Marine Le Pen, a ave fênix da extrema direita francesa
Marine Le Pen conseguiu consolidar a extrema direita como um ator incontornável da política francesa, ao suavizar sua imagem sem renunciar ao seu programa, uma estratégia que agora poderá retomar para travar, em 2027, o “combate da [sua] vida”: a Presidência da França.
A política, de 57 anos, recuperou nesta terça-feira o direito de concorrer à eleição presidencial, após uma decisão do Tribunal de Apelação de Paris que, embora mantenha sua condenação por desvio de recursos públicos europeus, reduz o período de inelegibilidade.
E, apesar de sua campanha eleitoral ser prejudicada pela condenação a um ano de prisão, que poderá cumprir em casa com tornozeleira eletrônica, ela confirmou sua candidatura poucas horas depois, ao anunciar um recurso que, em sua opinião, suspenderia a aplicação da pena.
“Tenho a pele um pouco grossa.
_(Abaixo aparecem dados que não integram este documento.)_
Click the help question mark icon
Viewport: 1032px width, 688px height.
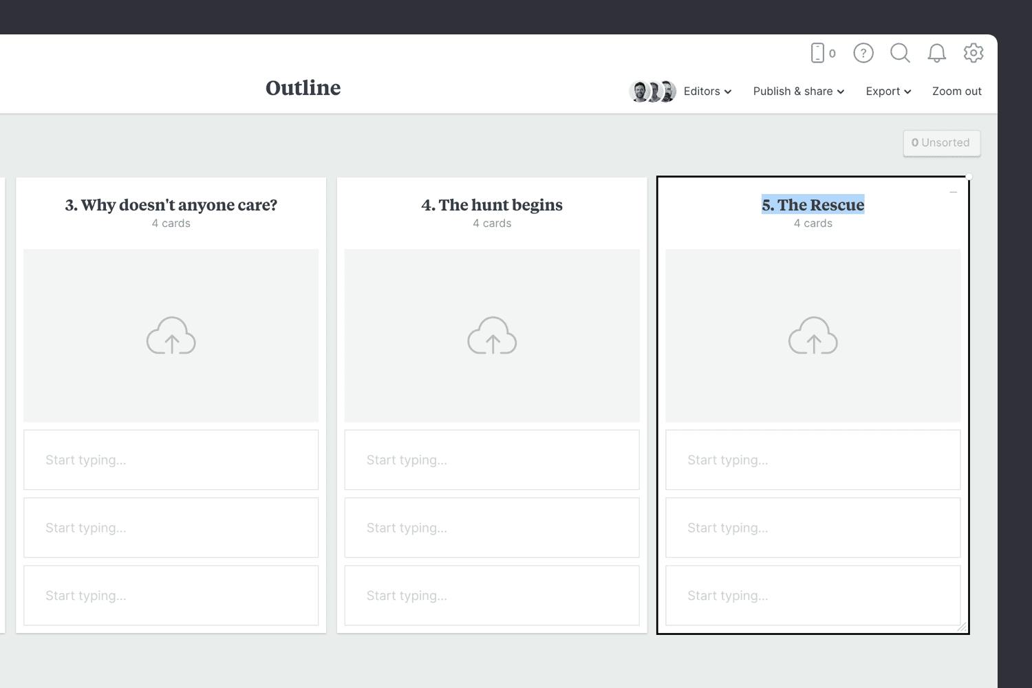(863, 53)
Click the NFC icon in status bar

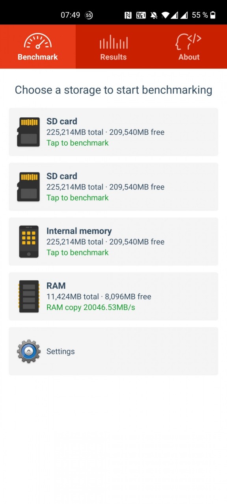(128, 15)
Se alguém tentar me matar, é melhor que tenha uma lâmina bem afiada. Acho que tenho certa resiliência”, advertiu na semana passada, quando se declarou disposta a continuar travando o “combate da [sua] vida”.
Le Pen parece ter tudo a seu favor para conquistar as chaves do Palácio do Eliseu no próximo ano. O presidente de centro-direita Emmanuel Macron, que a derrotou em 2017 e 2022, já não pode concorrer novamente, e as pesquisas a colocam em posição de força.
– História familiar –
Sua vida de combate começou na infância, como filha do histórico líder da extrema direita e fundador, em 1972, da Frente Nacional (FN), Jean-Marie Le Pen. Quando tinha oito anos, a residência da família, em Paris, foi alvo de um atentado que jamais foi reivindicado.
“Eu estava na minha cama quando uma bomba explodiu e destruiu completamente o prédio onde estávamos dormindo. O medo desapareceu a partir desse momento”, confessou em dezembro de 2025 à emissora BMFTV.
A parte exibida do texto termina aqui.